Since Hankison is charged in a different court, double jeopardy does not apply, according to Michael JZ Mannheimer, a professor at the North Kentucky University law school.
“Some people might think that the idea of double jeopardy prevents the federal government from coming in and retrying him since he was acquitted. But double jeopardy doesn’t apply because he’s a different sovereign. The state of Kentucky tried him. He was acquitted and now the United States States can come in as a separate sovereign and expel him,” Mannheimer explained.
How likely is it that Hankison will be convicted this time?
While the US Attorney General’s office has every right to prosecute Hankison for alleged civil rights violations, that doesn’t mean it will be an easy victory.
Mannheimer said either count would be particularly difficult to prove.
The first count relates to the violation of Taylor and her boyfriend’s Fourth Amendment rights, which protect against unreasonable government searches and seizures. Federal prosecutors argue that Hankison used excessive force, which constituted an unreasonable search.
The second count related to the near injury or death of her neighbors. But because her neighbors were not the subject of the raid, the Fourth Amendment does not apply. Instead, prosecutors must use the 14th Amendment, which states that no one shall be deprived of “life, liberty, or property, without due process of law.”
The burden of proving a 14th Amendment violation is much higher, Mannheimer said.

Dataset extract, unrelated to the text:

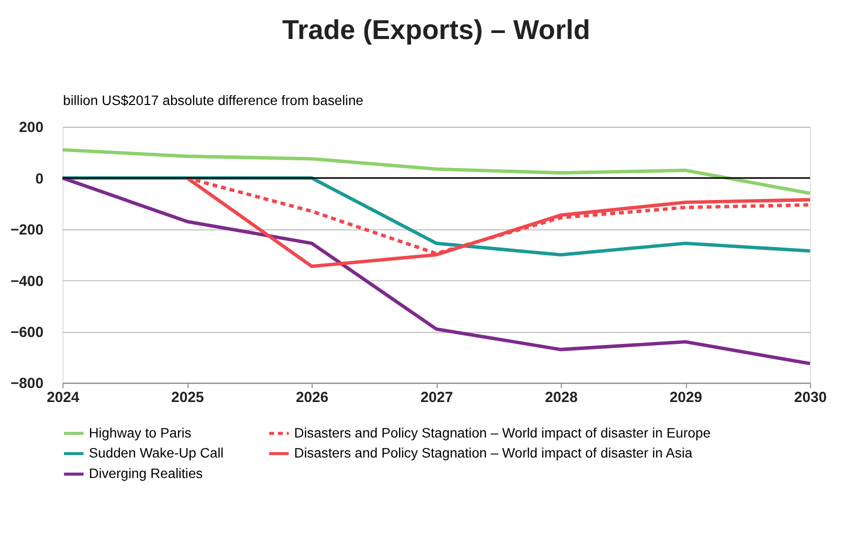 Image resolution: width=851 pixels, height=549 pixels. I want to click on x-tick-label: 2028, so click(562, 398).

“They have to show that Hankison’s actions were not just unjustified, but shocking to the conscience,” Manheimer said.
Daniel J. Canon, a civil rights attorney and professor at the University of Louisville law school, agreed that Hankison’s case would prove more difficult than the cases against the three other officers, who are accused of falsifying information in affidavits about issue a search warrant at Taylor’s home and then try to cover their tracks.
Canon compared the case to that of Derek Chauvin, the former Minneapolis police officer found responsible for killing George Floyd in May 2020 by kneeling on his neck for several minutes during an arrest.
Chauvin was convicted of violating Floyd’s civil rights, but only after he was found guilty of murder at the state level. The opposite is true for Hankison, Canon said, since Hankison was acquitted before being federally charged.
“I think that says a lot about this Department of Justice. They’re willing to take a chance on a case like this, even when they know a conviction isn’t certain. We haven’t seen a lot of that in previous administrations,” Canon said.
He said prosecutors may have the benefit of a different jury pool than the one that decided the state case. While jurors in Hankison’s previous case would have been drawn from Jefferson County, Kentucky, which includes the Louisville metropolitan area, a federal trial would be drawn from a wider pool of Jefferson and surrounding counties.
And while federal juries tend to be less sympathetic to accused criminals, Canon said, it remains to be seen whether that holds true in these types of cases.
“Surrounding counties tend to be more rural conservative and much more hostile to a defendant, but that dynamic can change when you have a white police officer who is the defendant,” Canon said.